Undaunted by an economic outlook that is anything but lyrical, Silicon Valley is looking for a poet laureate. He or she will be expected to not only write, but also work to make poetry more accessible to people in their everyday lives.
/ Source: The Associated Press

Undaunted by an economic outlook that is anything but lyrical, officials are looking for a poet laureate to sing Silicon Valley electric.

The idea of granting a little poetic license began before the economy took a nose-dive last fall. But the board decided to go ahead.

“It does feel like a very positive move,” said Liz Kniss, president of the Santa Clara County Board of Supervisors. “We said we should have something that really does act as a counterpoint to this financial crisis that we're in.”

Officials are looking to get their words' worth out of the new laureate. They're paying a small $4,000 stipend for the two-year post, using money from hotel taxes that already is dedicated to supporting the arts.

Candidates, who must be published poets and five-year residents of the county, will be expected to do more than come up with the write stuff.

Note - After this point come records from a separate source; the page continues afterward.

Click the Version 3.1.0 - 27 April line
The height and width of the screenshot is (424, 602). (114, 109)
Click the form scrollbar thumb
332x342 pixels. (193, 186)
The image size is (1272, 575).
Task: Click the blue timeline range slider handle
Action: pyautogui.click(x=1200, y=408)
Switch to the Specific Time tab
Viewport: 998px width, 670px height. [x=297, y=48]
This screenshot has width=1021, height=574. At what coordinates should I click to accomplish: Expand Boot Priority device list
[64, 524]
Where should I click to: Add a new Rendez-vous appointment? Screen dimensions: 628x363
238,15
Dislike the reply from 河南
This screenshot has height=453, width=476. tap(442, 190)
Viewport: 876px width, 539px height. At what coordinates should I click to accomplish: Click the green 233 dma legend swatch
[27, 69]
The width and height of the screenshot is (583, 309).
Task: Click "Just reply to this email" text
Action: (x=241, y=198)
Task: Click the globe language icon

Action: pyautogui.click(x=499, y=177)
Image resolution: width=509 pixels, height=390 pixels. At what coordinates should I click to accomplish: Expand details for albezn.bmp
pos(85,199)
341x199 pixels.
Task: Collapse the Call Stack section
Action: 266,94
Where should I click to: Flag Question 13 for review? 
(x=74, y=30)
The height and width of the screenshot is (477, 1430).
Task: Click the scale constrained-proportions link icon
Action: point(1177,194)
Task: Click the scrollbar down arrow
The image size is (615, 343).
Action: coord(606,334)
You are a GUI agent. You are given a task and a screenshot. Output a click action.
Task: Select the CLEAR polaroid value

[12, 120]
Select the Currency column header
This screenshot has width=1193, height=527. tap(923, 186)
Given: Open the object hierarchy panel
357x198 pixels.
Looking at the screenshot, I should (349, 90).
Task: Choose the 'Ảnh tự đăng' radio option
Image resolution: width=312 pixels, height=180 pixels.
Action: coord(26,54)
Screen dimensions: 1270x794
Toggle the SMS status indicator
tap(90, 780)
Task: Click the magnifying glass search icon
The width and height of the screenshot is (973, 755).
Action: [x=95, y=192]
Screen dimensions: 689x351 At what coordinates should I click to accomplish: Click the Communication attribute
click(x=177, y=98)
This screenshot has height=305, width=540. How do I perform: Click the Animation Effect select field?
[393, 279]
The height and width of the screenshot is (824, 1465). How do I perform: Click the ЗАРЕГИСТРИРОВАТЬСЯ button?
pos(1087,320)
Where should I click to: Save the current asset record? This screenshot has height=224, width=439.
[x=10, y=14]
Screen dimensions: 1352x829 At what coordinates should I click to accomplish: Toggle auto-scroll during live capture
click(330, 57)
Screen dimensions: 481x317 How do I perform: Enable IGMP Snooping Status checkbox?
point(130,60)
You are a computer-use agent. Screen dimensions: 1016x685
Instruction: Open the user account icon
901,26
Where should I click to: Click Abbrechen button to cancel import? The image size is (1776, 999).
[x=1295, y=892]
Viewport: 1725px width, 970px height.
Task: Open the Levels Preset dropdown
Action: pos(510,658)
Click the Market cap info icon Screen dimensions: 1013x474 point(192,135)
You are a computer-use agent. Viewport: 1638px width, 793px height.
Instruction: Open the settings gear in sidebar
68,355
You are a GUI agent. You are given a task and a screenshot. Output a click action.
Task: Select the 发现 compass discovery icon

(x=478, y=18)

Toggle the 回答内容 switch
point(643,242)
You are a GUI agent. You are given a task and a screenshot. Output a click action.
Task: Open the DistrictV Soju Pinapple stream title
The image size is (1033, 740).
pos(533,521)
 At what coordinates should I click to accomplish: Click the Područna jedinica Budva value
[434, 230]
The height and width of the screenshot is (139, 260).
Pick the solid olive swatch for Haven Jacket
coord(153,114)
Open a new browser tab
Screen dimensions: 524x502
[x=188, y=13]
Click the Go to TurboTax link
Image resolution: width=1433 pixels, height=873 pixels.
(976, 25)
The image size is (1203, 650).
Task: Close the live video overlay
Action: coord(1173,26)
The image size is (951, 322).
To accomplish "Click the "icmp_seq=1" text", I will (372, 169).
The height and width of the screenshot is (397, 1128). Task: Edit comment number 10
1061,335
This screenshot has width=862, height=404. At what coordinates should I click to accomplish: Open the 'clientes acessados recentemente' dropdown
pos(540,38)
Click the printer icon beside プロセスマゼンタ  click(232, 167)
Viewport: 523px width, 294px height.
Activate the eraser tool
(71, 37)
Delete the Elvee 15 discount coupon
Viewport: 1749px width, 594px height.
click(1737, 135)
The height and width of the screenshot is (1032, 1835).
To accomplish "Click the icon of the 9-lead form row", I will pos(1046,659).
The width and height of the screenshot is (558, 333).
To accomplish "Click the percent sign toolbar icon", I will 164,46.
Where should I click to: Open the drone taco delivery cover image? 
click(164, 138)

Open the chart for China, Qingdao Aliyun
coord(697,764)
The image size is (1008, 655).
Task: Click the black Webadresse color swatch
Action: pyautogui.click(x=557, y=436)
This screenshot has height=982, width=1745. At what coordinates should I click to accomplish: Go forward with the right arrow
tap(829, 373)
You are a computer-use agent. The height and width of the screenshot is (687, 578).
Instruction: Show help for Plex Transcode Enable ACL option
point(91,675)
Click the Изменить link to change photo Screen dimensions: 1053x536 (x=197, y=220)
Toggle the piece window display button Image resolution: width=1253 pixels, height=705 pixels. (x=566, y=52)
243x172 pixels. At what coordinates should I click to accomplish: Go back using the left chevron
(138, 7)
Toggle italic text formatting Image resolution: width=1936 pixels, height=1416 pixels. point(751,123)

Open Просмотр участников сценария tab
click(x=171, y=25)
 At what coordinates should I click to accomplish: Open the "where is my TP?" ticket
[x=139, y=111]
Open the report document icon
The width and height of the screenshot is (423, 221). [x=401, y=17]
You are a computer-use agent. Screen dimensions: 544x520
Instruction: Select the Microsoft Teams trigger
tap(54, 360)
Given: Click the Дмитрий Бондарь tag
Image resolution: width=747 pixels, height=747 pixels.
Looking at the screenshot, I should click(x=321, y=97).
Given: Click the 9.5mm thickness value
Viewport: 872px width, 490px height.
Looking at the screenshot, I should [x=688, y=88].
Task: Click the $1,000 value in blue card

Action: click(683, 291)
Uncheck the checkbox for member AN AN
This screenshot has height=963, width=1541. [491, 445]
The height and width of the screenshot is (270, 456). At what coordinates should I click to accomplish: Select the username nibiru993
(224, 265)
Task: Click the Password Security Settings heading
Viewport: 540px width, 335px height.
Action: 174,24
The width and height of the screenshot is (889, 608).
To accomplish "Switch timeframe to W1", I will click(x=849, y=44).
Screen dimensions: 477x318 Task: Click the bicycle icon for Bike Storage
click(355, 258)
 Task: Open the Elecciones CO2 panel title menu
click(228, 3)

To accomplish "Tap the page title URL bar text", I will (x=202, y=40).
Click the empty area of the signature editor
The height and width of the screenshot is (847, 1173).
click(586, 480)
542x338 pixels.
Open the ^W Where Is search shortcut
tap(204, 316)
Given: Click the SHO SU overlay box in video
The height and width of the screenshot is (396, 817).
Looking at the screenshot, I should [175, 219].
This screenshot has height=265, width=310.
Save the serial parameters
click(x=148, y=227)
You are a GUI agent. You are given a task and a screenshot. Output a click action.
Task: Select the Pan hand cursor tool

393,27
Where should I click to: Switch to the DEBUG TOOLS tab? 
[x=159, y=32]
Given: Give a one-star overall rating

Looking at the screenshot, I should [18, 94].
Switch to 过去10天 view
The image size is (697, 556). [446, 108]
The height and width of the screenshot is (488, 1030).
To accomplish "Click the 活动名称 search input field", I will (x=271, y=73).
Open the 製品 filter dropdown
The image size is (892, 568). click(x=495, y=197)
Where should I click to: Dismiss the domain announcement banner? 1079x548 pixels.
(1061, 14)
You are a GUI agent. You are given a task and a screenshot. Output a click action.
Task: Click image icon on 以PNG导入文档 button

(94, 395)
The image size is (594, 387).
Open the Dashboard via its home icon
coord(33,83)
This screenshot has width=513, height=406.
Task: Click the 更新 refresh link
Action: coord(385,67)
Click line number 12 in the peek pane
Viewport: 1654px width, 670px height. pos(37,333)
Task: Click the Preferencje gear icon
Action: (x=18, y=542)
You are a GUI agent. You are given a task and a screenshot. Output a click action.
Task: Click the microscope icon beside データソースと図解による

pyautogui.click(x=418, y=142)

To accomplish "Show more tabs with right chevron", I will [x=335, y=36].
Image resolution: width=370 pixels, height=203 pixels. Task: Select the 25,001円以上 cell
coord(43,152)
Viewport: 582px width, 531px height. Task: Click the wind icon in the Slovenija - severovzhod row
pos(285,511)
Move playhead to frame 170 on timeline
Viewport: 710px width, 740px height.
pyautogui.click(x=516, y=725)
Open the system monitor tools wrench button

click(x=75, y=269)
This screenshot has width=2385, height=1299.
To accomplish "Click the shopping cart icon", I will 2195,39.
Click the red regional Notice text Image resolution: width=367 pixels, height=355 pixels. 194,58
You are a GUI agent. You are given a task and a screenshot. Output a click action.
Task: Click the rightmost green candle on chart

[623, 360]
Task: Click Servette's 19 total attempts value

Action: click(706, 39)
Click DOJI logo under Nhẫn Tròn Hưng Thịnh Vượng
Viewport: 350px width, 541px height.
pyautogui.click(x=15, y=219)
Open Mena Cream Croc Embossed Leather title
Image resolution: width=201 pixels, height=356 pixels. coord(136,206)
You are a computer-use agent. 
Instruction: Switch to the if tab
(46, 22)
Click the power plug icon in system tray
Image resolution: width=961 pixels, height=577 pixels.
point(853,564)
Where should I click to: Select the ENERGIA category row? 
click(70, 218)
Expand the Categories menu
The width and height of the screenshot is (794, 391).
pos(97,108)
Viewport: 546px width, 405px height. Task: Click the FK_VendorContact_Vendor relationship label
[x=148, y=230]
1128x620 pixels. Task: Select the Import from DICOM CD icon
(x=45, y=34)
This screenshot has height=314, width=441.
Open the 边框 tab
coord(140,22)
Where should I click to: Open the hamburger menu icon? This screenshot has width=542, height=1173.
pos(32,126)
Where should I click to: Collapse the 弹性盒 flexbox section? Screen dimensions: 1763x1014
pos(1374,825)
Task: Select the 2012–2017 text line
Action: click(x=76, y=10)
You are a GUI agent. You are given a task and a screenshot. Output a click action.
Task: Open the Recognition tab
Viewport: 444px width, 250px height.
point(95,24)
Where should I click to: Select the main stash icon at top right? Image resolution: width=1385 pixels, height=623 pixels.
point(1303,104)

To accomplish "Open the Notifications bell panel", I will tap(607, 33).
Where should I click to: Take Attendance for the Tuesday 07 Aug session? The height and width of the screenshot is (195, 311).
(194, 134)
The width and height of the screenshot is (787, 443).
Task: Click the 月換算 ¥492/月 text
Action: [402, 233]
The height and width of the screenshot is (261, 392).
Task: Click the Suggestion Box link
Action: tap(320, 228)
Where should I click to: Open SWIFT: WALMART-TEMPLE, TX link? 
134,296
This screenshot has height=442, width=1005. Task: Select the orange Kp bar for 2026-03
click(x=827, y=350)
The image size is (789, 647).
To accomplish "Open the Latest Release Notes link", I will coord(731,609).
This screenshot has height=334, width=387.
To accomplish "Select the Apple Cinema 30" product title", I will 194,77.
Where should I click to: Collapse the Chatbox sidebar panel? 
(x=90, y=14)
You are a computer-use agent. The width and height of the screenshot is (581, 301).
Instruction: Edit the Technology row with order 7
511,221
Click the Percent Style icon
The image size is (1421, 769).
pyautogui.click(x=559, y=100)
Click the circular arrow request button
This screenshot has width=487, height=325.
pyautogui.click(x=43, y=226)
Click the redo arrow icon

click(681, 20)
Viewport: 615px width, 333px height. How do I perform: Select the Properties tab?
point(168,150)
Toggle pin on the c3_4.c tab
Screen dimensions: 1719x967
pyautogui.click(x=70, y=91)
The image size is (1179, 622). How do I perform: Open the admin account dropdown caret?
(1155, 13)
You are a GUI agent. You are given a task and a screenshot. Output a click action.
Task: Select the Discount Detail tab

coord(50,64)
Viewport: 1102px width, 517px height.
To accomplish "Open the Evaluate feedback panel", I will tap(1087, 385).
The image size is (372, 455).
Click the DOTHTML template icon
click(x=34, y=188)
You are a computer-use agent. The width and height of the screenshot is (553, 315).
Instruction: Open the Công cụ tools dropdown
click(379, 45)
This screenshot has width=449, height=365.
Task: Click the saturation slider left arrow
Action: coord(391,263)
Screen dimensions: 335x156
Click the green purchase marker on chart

One of the new laureate's duties will be to undertake a project to make poetry more available and accessible to people in their everyday lives.

High-tech and high art might not seem like natural soul mates, but Kniss said a surprising number of people cherish a well-turned phrase.

“I was really stunned to find that every one of my colleagues (on the board) had a favorite poem that they could literally recite on the spot,” she said. “Almost everyone remembers a poem from their childhood if not more recently.”

A binary bard sounds like a good plan to former U.S. poet laureate Robert Hass.

“Having poets around who are thinking about language, especially in places that have to do with communication and also with invention is a terrific idea,” said Hass, who teaches at the University of California, Berkeley. “Poets are always trying to invent in all forms of language.”

As national poet laureate, Hass, who won a Pulitzer Prize for poetry last year, said his job included giving readings, curating a literary series, lecturing and making a fair amount of small talk “around cubes of cheddar cheese on toothpicks afterward.”

Essentially, he served as “a kind of spokesman for American writing and for world writing and the imagination — for literacy.”

Silicon Valley's new poet laureate is expected to take up duties this spring, looking for rhyme and reason in an uncertain world.

Although things aren't as bad here as in the dot-com bust of the early 2000s, a number of companies have announced job cuts including Intel Inc., Sun Microsystems Inc., and Hewlett-Packard Co., and San Jose city officials are drawing up plans to cope with projected deficits.

Kniss looks at the chaotic economy as having elements of “the best of times and the worst of times,” quoting the ever-lyrical Charles Dickens, "but I'm absolutely delighted that we've gone ahead with this."